The consensus from my conversations is that research professionals will continue to play a vital role in generating insight. But CMI teams will need to adapt to work alongside emerging technologies. In the next few years, AI will change how we commission, analyze, curate, and share insights. Leaders are already thinking about the shape of their teams and the skills and training needed to make the most of AI-powered insight.
Many senior insight leaders say the goal isn’t to be an expert in every new technology, but to promote a culture of innovation where teams are encouraged to experiment, learn, and share what works.
Broadly, Gen Z employees tend to be more native to AI tools and algorithms, but often have less applied category and business experience. Many more experienced team members have the opposite profile: deep consumer and commercial knowledge, but less fluency with new tools. Both groups need ongoing training, not just on how AI works, but on how to combine algorithms with domain expertise. And in reality, champions can come from any age or background. Curiosity and openness to new ways of working matter far more than the year on someone’s CV.
Rather than being replaced by AI, researchers and insight professionals are quickly adding ‘prompt engineering’ to their toolkits, using AI as co-pilots to marry human and machine intelligence. As specialists, we are becoming more adept at asking the right questions of our AI tools and interpreting technology-driven outputs through a nuanced human lens. This shift will require researchers to upskill in areas like data science, analytics, and storytelling, where AI cannot deliver contextual, engaging translation.
The fundamental human skills of critical thinking, creativity, and empathy will be increasingly harnessed in the career of the future researcher to turn automated analysis into relevant recommendations.

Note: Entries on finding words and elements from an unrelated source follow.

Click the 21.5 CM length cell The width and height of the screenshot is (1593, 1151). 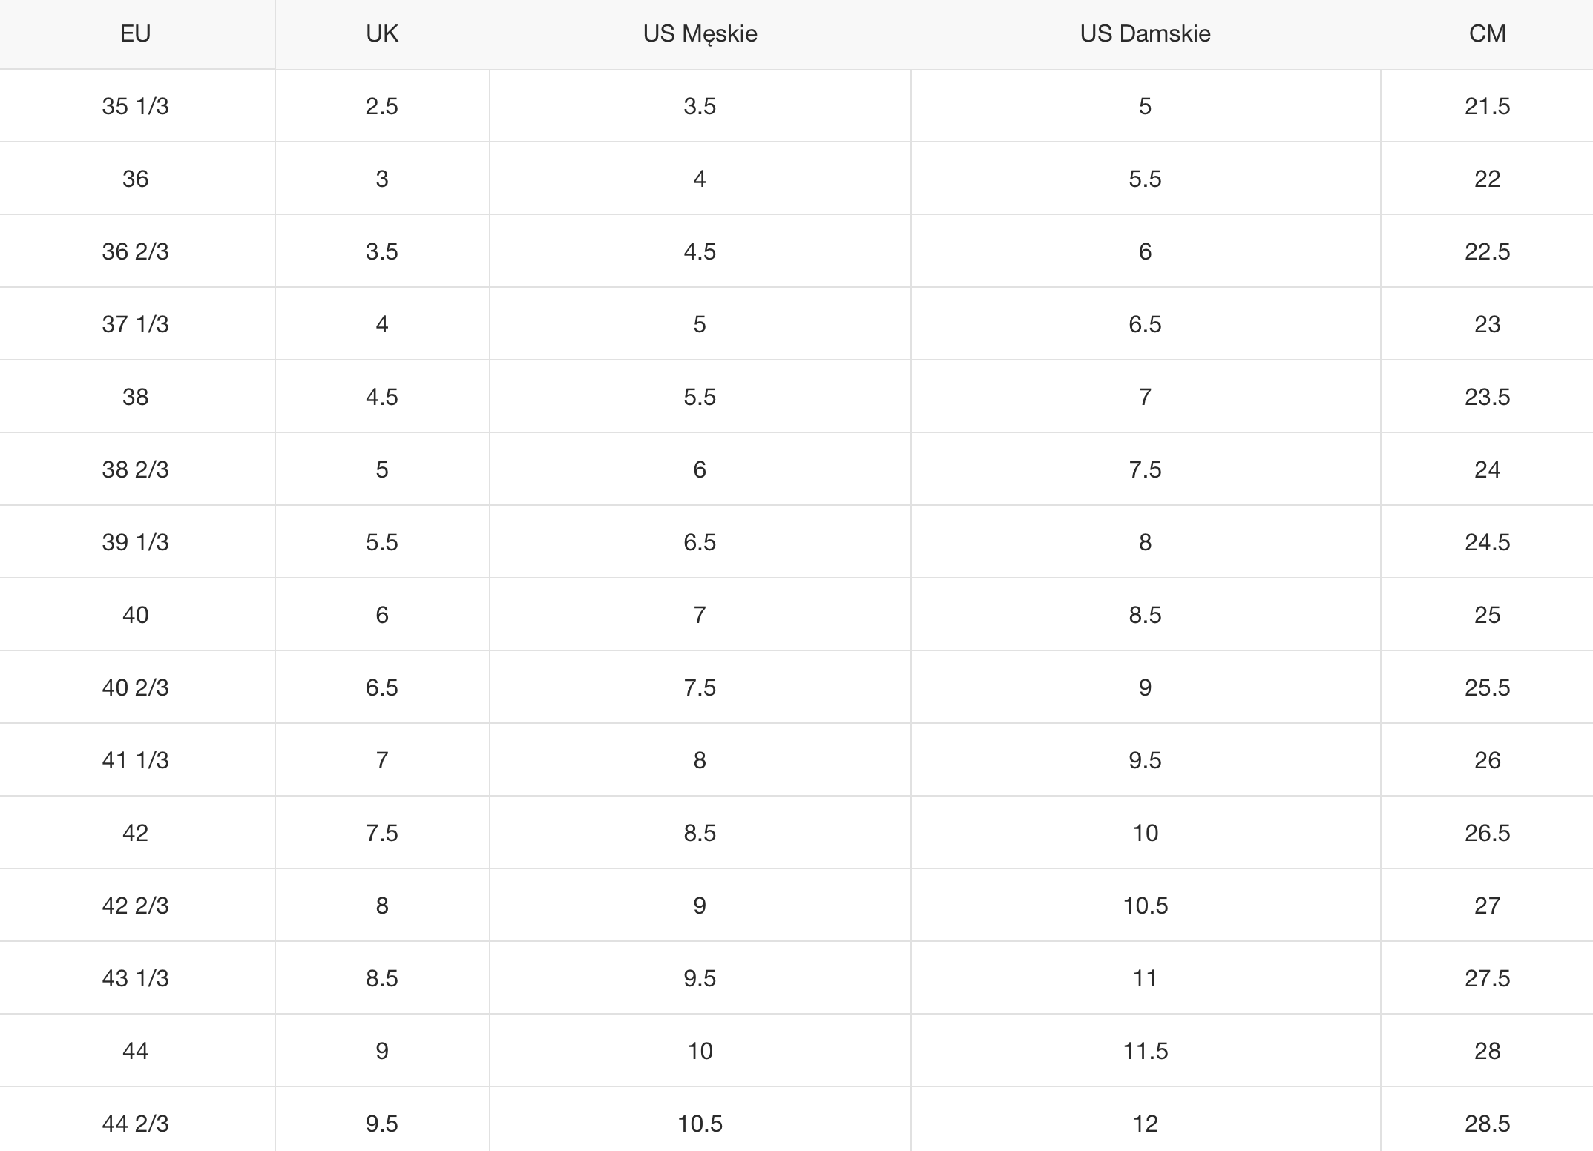[1487, 106]
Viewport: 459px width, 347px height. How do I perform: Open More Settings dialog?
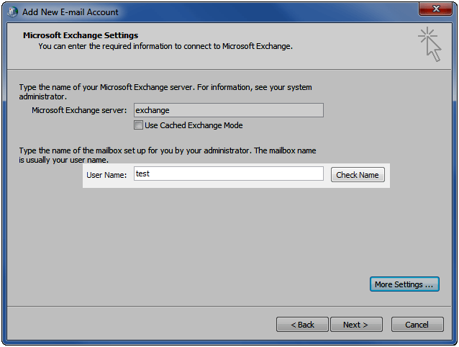[404, 284]
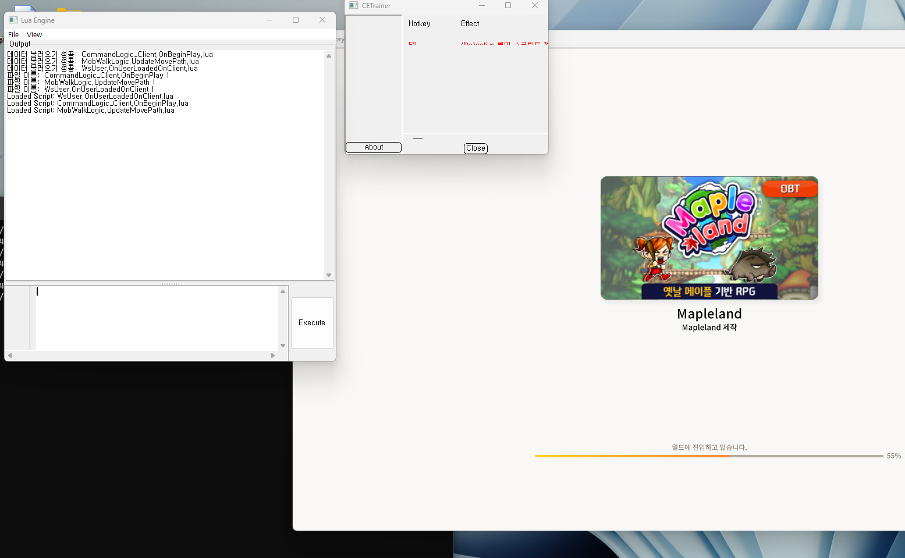
Task: Click script input scrollbar up arrow
Action: point(283,292)
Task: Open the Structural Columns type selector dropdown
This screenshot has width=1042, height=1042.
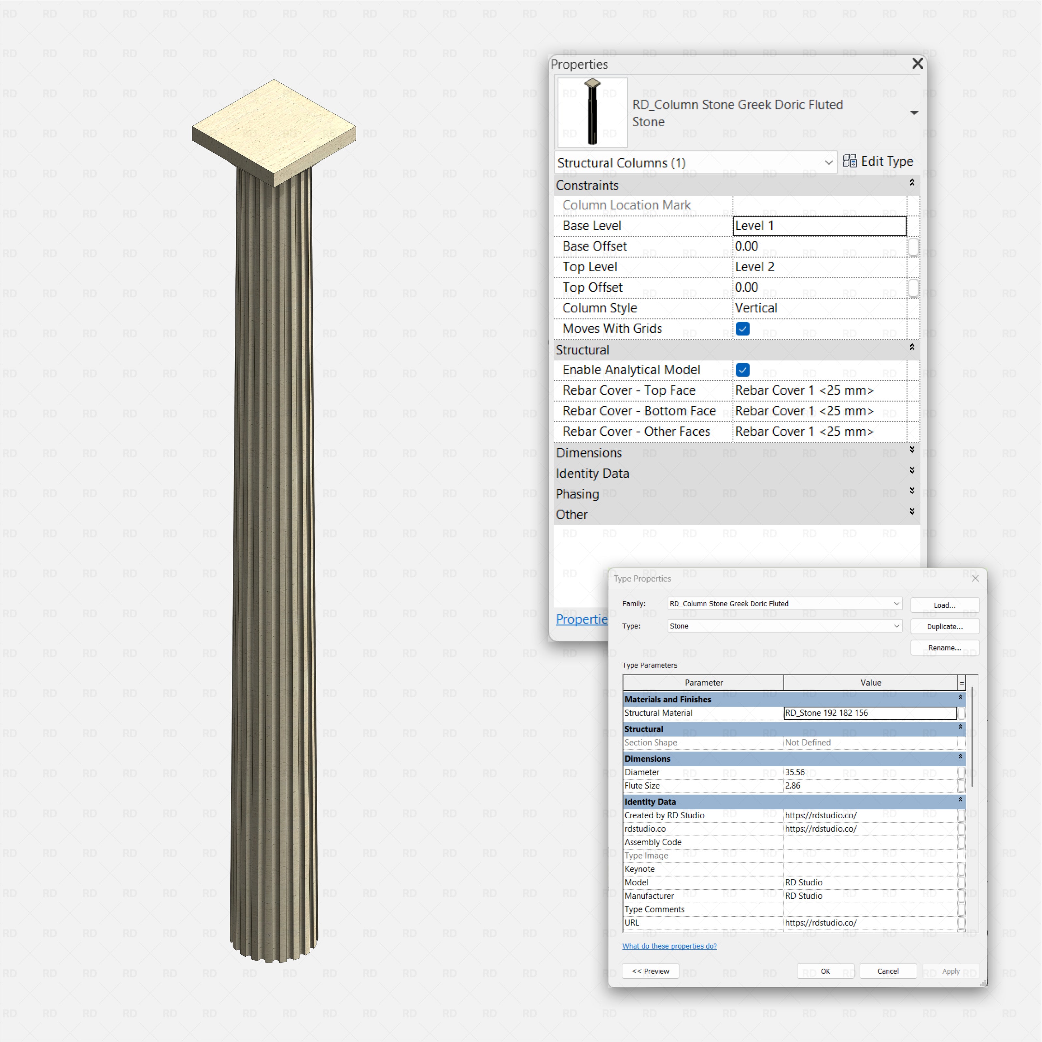Action: pyautogui.click(x=828, y=162)
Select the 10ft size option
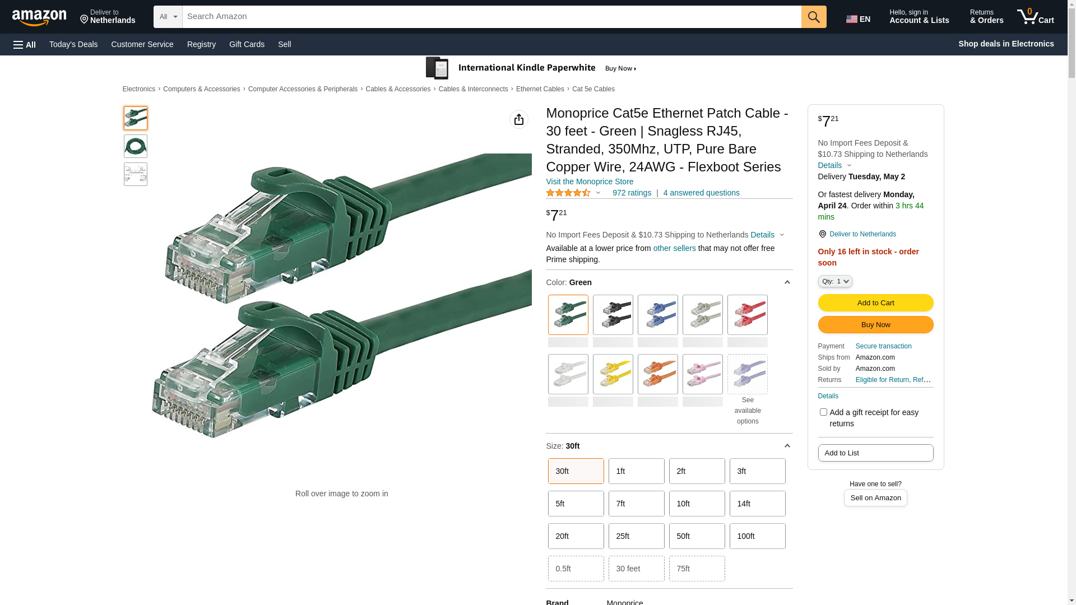The width and height of the screenshot is (1076, 605). (697, 504)
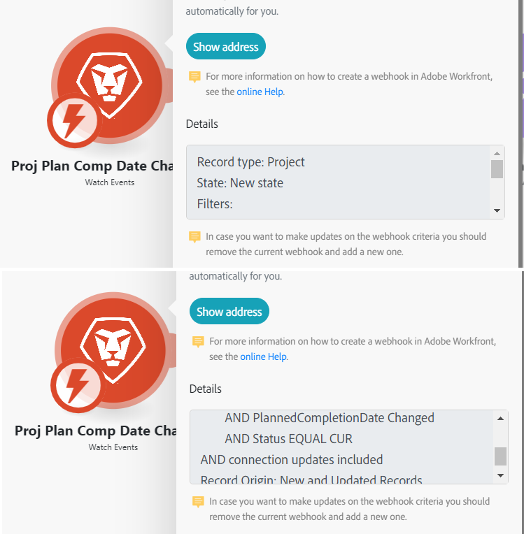The height and width of the screenshot is (534, 524).
Task: Click the scroll-down arrow in the 'Record type: Project' box
Action: [497, 210]
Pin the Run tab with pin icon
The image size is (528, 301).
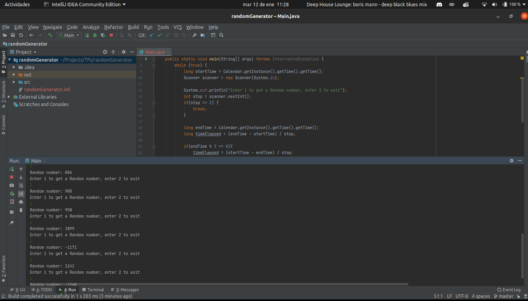(x=12, y=223)
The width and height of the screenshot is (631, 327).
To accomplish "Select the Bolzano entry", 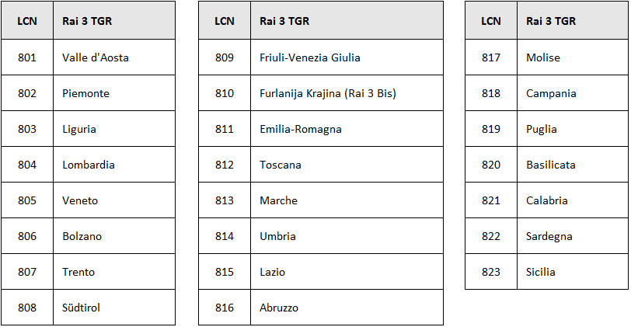I will (82, 236).
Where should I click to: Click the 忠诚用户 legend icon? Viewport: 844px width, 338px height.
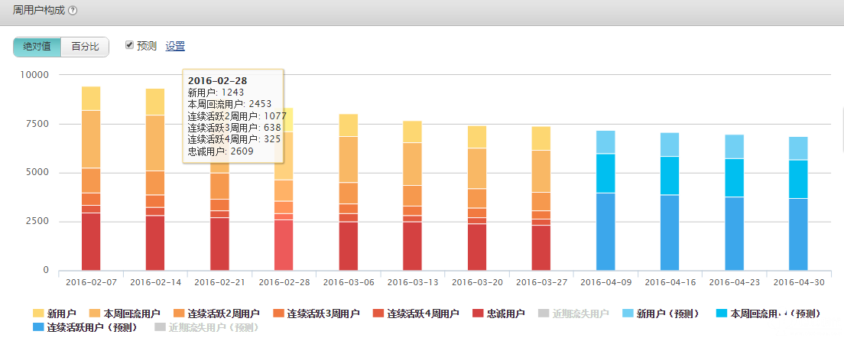[478, 314]
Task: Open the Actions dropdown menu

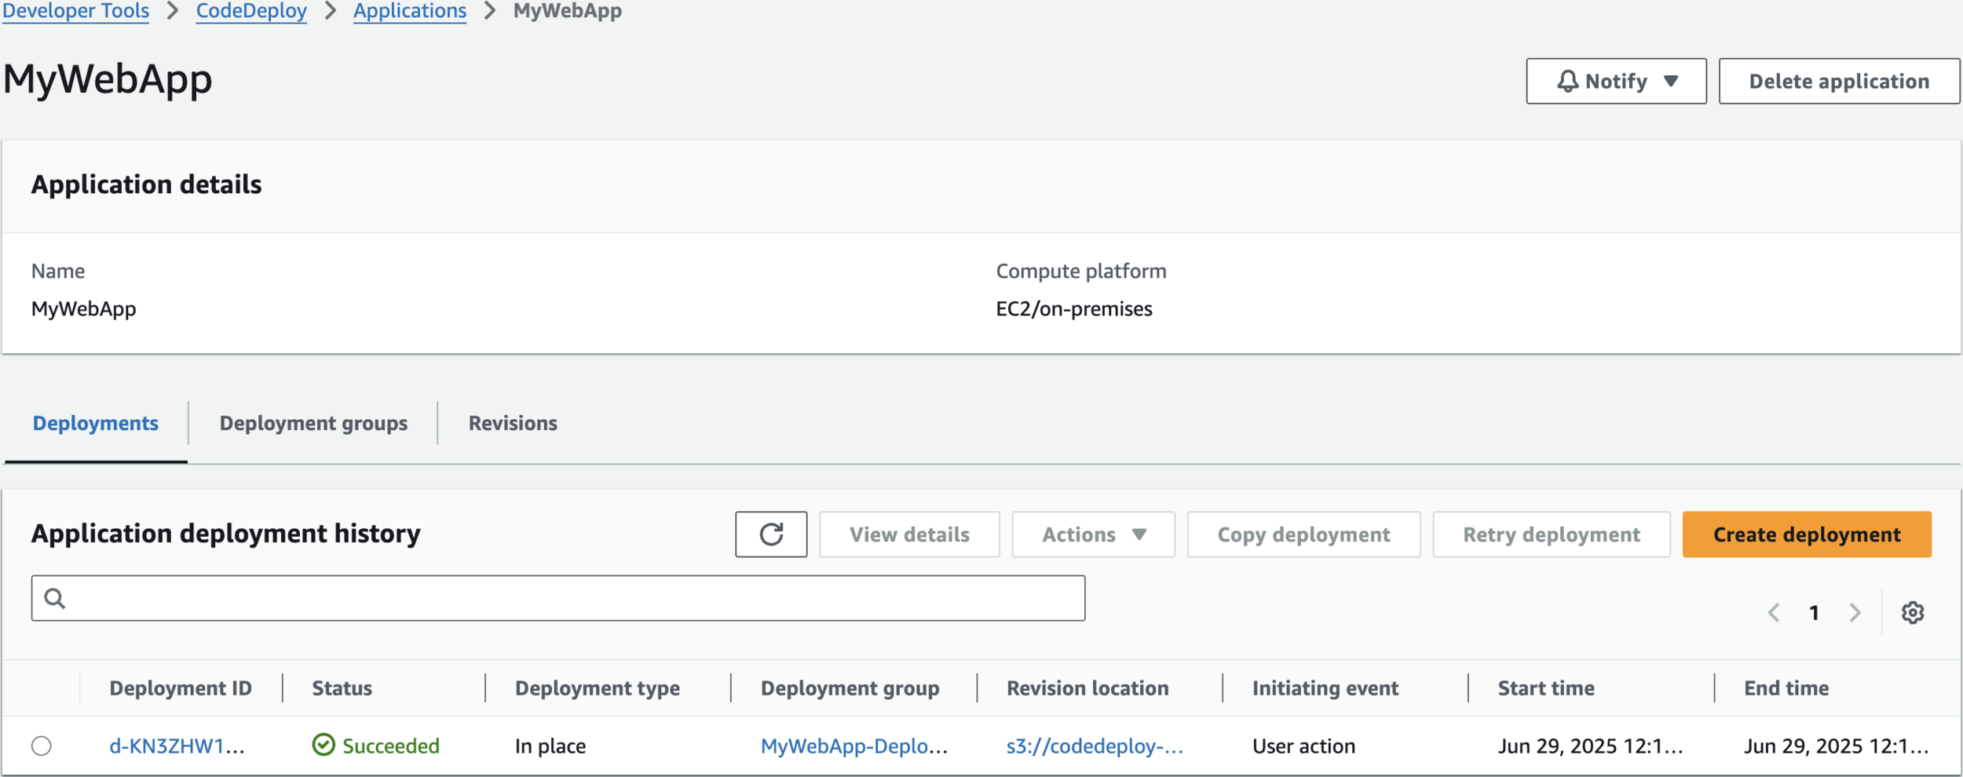Action: (x=1093, y=534)

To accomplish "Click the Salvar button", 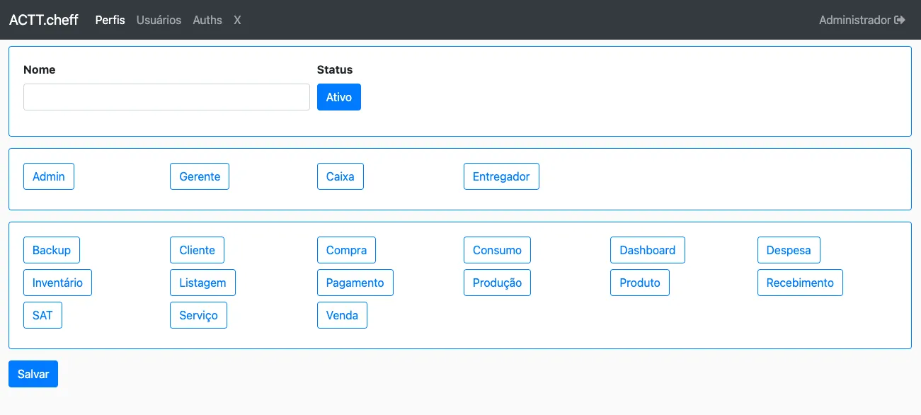I will pyautogui.click(x=33, y=374).
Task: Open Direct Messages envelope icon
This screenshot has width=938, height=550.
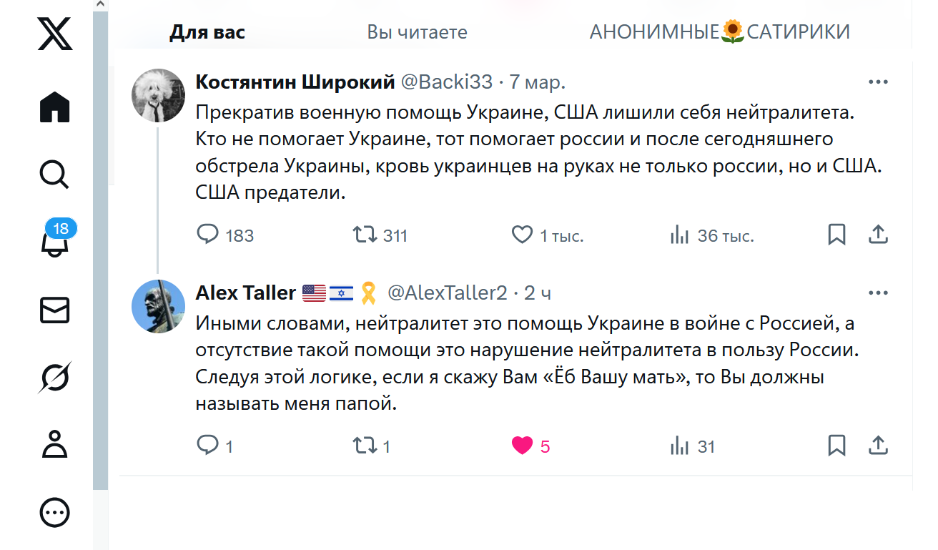Action: (x=55, y=310)
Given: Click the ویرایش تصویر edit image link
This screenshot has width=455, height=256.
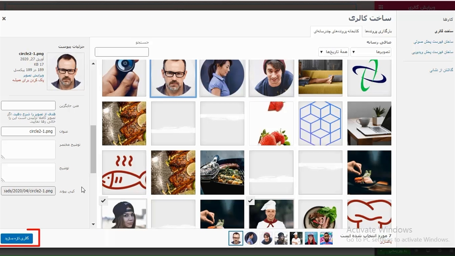Looking at the screenshot, I should (x=33, y=75).
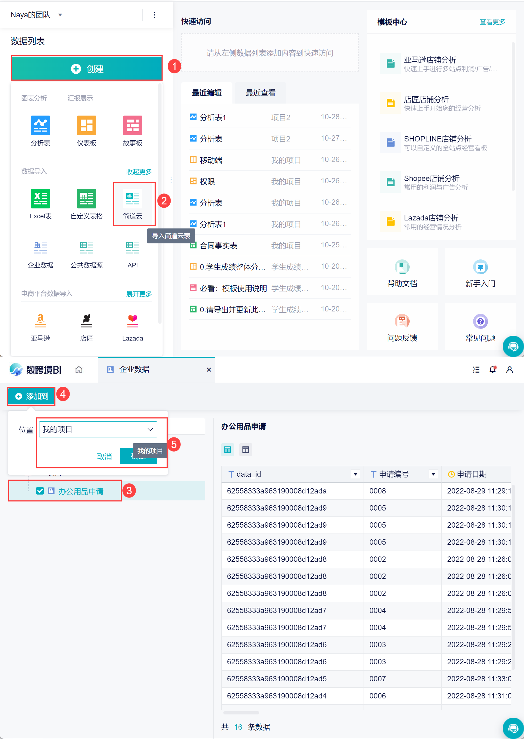The image size is (524, 739).
Task: Uncheck the 办公用品申请 checkbox
Action: point(40,491)
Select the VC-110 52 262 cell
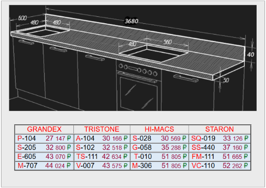 pos(220,166)
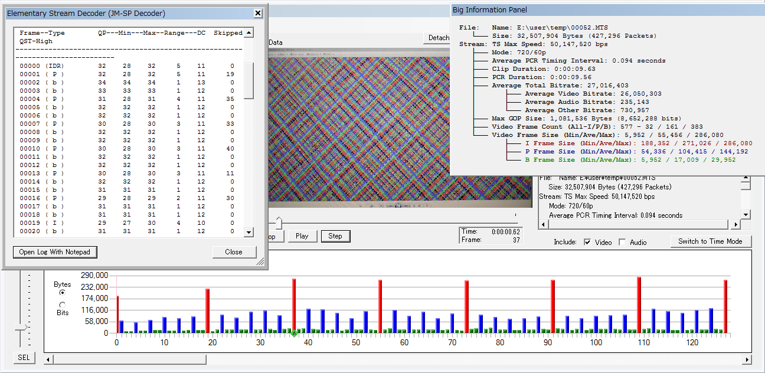Click the red I-frame bar at frame 19

[208, 310]
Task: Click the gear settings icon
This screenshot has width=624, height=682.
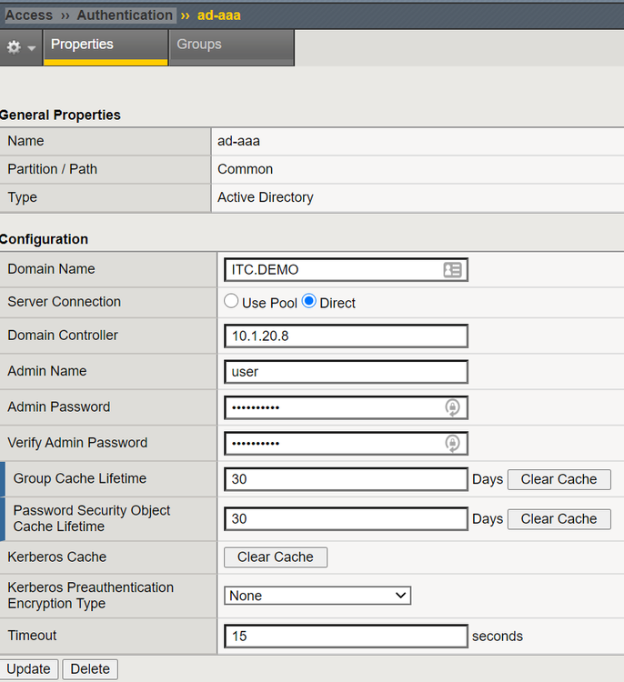Action: click(14, 47)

“We fundamentally believe our sector is a people business,” confirms Caroline. “We source information from people, we sell information to people. We are about reflecting the truly diverse world that we have the accountability and the privilege to serve.”
Insights teams are increasingly expected to do more with less, provide more definitive answers, and support faster decision-making across their entire business. Rapid and effective AI deployment is a means to an end: a dynamic tool for augmenting and scaling human expertise, not a substitute for insight specialists.
Leonard Murphy, Chief Advisor for Insights and Development at Greenbook, makes a similar point: as AI automates more of the research process, process skills on their own matter less. What increasingly sets insight teams apart are the so-called soft skills (intuition, creativity, context framing, influencing, communication, and sense-making), which become the non-disruptive foundation for thriving in an AI-driven world.
The real value of AI-powered analytics will come from a close partnership between human and machine. The most effective researchers of tomorrow will continually upskill and adapt to apply their own consumer understanding to automated analysis and translate complex insights into actionable business recommendations.